The Kiefer Foundation announced the winners of its Hands Free Driving Contest, Wednesday, Sept. 19 in a press conference at Detroit Police Headquarters, awarding $50,000 worth of scholarships to five winners. The Grand Prize video was created by siblings Ariel, Zoey, and Eli Engelbert of Ann Arbor, Mich. The trio will receive a $25,000 scholarship.
“One of the things that I’m looking to do is as we move forward with our response to traffic issues here in the City of Detroit, we’re going to have a keen eye on distracted driving,” said Detroit Police Chief James Craig. “I want every Detroit police officer (and the community) to know this is something that I’m passionate (about, and) that it needs to end, and it needs to end now.

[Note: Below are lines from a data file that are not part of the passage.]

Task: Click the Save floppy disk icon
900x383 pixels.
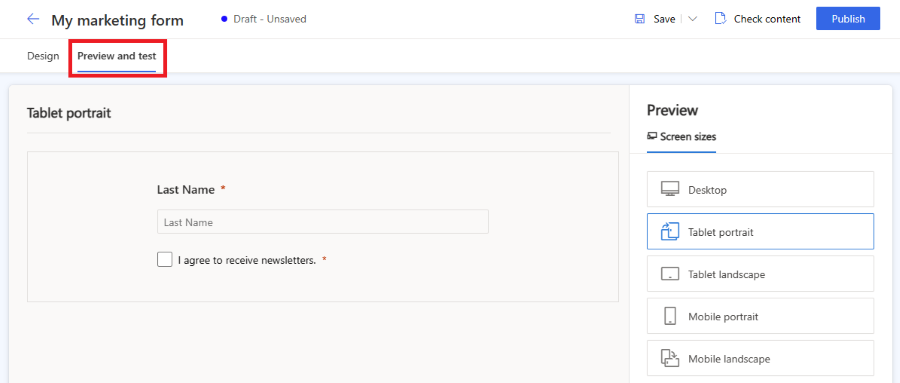Action: (x=639, y=19)
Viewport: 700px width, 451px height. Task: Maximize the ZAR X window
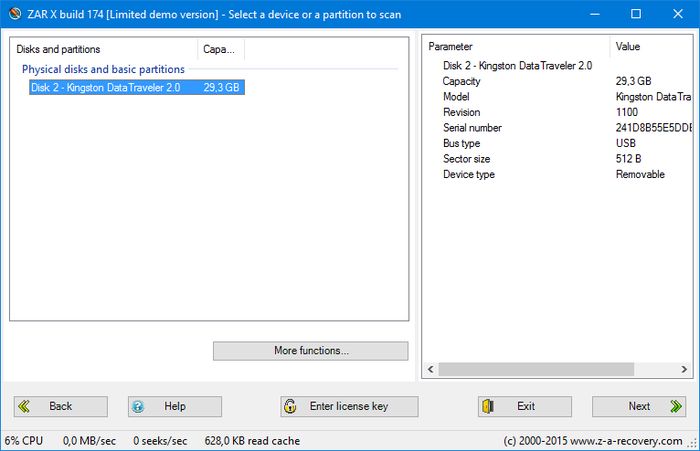click(636, 14)
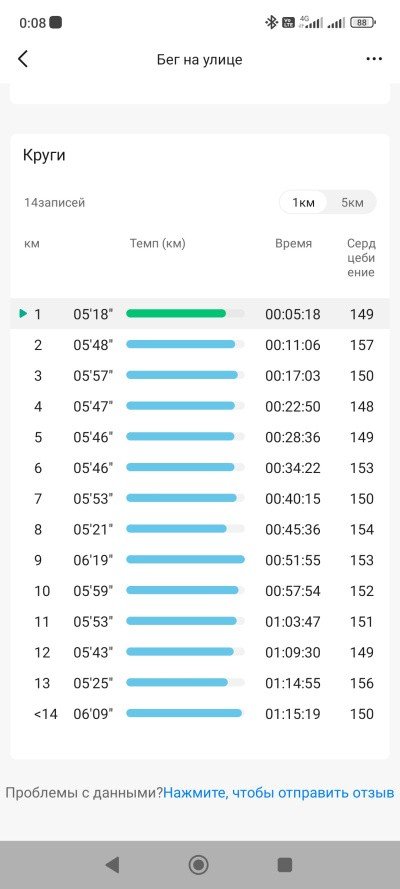Select the last lap row marked <14
This screenshot has height=889, width=400.
click(x=200, y=714)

We know (if we are) taking a strong enforcement posture, we will save lives.”
The announcement comes two years to the day after the foundation’s nameake, Mitchel Kiefer, 18, was killed in a car crash. Mitchel was on his way back to Michigan State University when he was rear ended by a distracted driver and forced across the median into oncoming traffic.
“The worst day of our lives. The worst day of any father’s life,” said foundation Chairman Steve Kiefer. “I recall a frantic phone call from my young daughter, Julianna, who was with (Mitchel’s mom) Paula, saying, ‘Dad, something terrible’s happened, Mitchel’s been in an accident, you need to come home.

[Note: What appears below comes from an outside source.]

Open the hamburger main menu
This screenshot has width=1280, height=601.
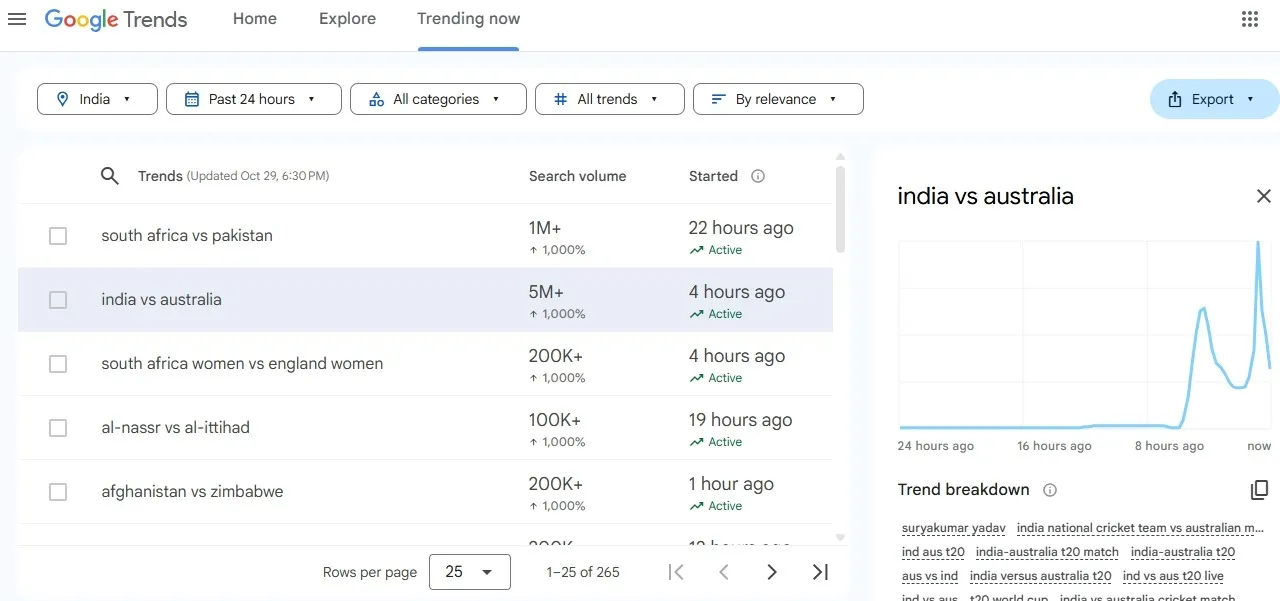click(x=17, y=19)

“I was confused. I tried to calm her down and say, ‘Jules, if it’s a serious accident you just need to tell me where he is; which hospital do I need to go to?’ And she kept saying, ‘No, no, they want you to come home. Come home.’ And I just thought, ‘This can’t be.’ Then to come to the house and have the police officer in the driveway. It sat there all day waiting for us to be home to tell us the horrific news that Mitchell was killed.”
The Kiefer Foundation established the Hands Free Driving Contest as a way to motivate young people to come up with inspiring messages to end distracted driving. The contest spanned June 21 until Sept. 3 during the “100 Deadliest Days” between Memorial Day and Labor Day when teen car crashes increase significantly.

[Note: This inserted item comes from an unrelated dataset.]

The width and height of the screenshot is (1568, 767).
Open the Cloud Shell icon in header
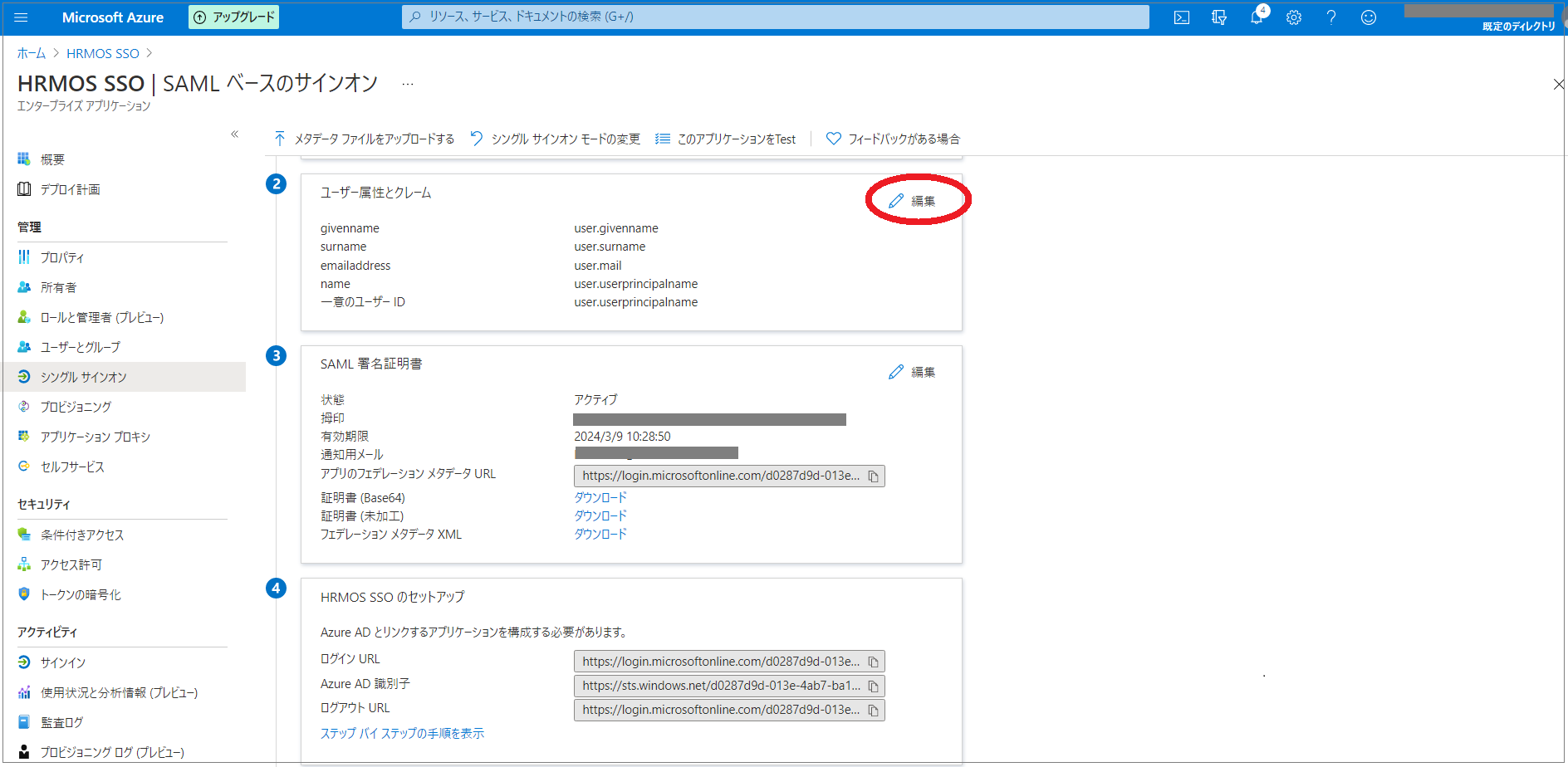point(1181,17)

“We had a very difficult time picking these five, we had so many outstanding, amazing videos submitted and quite a debate to get to these top five,” said Kiefer. “(The winning video), we all liked that one.
“We thought it was very creative, we thought it was very catchy, but also the statistics show that if we get to young people — elementary age children and middle school children before they’re driving — if we get them to understand this, sometimes not only will we affect them for their lifetime, they become the biggest advocates. They call out their parents so these things don’t happen in the car with their parents. And that was part of the reason that we selected this song.”